___ Task material ___

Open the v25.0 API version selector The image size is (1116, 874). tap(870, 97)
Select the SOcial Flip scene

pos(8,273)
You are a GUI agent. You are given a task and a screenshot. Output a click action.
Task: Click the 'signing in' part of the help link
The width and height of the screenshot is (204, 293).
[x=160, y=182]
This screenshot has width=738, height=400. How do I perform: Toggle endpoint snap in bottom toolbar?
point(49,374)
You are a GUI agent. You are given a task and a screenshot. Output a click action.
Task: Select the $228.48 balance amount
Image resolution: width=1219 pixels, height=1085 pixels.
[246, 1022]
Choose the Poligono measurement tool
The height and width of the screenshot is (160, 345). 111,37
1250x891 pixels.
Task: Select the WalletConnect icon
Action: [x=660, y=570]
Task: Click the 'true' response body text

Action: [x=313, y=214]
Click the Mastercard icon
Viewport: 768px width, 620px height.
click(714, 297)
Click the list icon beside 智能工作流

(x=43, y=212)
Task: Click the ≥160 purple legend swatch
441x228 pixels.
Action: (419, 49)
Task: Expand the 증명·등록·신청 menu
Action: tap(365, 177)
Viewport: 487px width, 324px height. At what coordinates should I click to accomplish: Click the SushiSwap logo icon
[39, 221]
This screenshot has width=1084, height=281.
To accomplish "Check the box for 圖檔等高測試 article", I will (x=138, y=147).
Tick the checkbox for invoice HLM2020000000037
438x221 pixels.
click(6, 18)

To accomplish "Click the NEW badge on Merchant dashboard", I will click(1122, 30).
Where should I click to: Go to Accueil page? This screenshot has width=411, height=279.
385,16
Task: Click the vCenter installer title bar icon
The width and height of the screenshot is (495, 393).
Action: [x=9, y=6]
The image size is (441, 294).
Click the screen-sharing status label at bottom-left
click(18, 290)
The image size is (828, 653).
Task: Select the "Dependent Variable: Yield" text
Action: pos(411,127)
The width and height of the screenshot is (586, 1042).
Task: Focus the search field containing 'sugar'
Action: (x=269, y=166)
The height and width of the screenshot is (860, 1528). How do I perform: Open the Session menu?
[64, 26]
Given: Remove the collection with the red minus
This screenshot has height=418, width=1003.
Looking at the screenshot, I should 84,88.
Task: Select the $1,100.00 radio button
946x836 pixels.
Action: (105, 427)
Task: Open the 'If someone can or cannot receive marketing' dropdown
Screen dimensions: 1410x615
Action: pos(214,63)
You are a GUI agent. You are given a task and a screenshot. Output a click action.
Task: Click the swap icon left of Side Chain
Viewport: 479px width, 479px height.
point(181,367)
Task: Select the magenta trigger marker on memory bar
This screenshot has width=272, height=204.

___

Repeat all of the records exactly.

Open the v25.0 API version selector The image size is (1116, 874). tap(870, 97)
Select the SOcial Flip scene

pos(8,273)
You are a GUI agent. You are given a task and a screenshot. Output a click action.
Task: Click the 'signing in' part of the help link
The width and height of the screenshot is (204, 293).
[x=160, y=182]
This screenshot has width=738, height=400. How do I perform: Toggle endpoint snap in bottom toolbar?
point(49,374)
You are a GUI agent. You are given a task and a screenshot. Output a click action.
Task: Select the $228.48 balance amount
Image resolution: width=1219 pixels, height=1085 pixels.
[246, 1022]
Choose the Poligono measurement tool
The height and width of the screenshot is (160, 345). 111,37
1250x891 pixels.
Task: Select the WalletConnect icon
Action: [x=660, y=570]
Task: Click the 'true' response body text

Action: [x=313, y=214]
Click the Mastercard icon
Viewport: 768px width, 620px height.
click(714, 297)
Click the list icon beside 智能工作流

(x=43, y=212)
Task: Click the ≥160 purple legend swatch
441x228 pixels.
Action: (419, 49)
Task: Expand the 증명·등록·신청 menu
Action: tap(365, 177)
Viewport: 487px width, 324px height. At what coordinates should I click to accomplish: Click the SushiSwap logo icon
[39, 221]
This screenshot has width=1084, height=281.
To accomplish "Check the box for 圖檔等高測試 article", I will (x=138, y=147).
Tick the checkbox for invoice HLM2020000000037
438x221 pixels.
click(6, 18)

To accomplish "Click the NEW badge on Merchant dashboard", I will click(1122, 30).
Where should I click to: Go to Accueil page? This screenshot has width=411, height=279.
385,16
Task: Click the vCenter installer title bar icon
The width and height of the screenshot is (495, 393).
Action: [x=9, y=6]
The image size is (441, 294).
Click the screen-sharing status label at bottom-left
click(18, 290)
The image size is (828, 653).
Task: Select the "Dependent Variable: Yield" text
Action: pos(411,127)
The width and height of the screenshot is (586, 1042).
Task: Focus the search field containing 'sugar'
Action: (x=269, y=166)
The height and width of the screenshot is (860, 1528). How do I perform: Open the Session menu?
[64, 26]
Given: Remove the collection with the red minus
This screenshot has height=418, width=1003.
Looking at the screenshot, I should 84,88.
Task: Select the $1,100.00 radio button
946x836 pixels.
Action: (105, 427)
Task: Open the 'If someone can or cannot receive marketing' dropdown
Screen dimensions: 1410x615
Action: pos(214,63)
You are a GUI agent. You are given a task and a screenshot. Output a click action.
Task: Click the swap icon left of Side Chain
Viewport: 479px width, 479px height.
point(181,367)
Task: Select the magenta trigger marker on memory bar
This screenshot has width=272, height=204.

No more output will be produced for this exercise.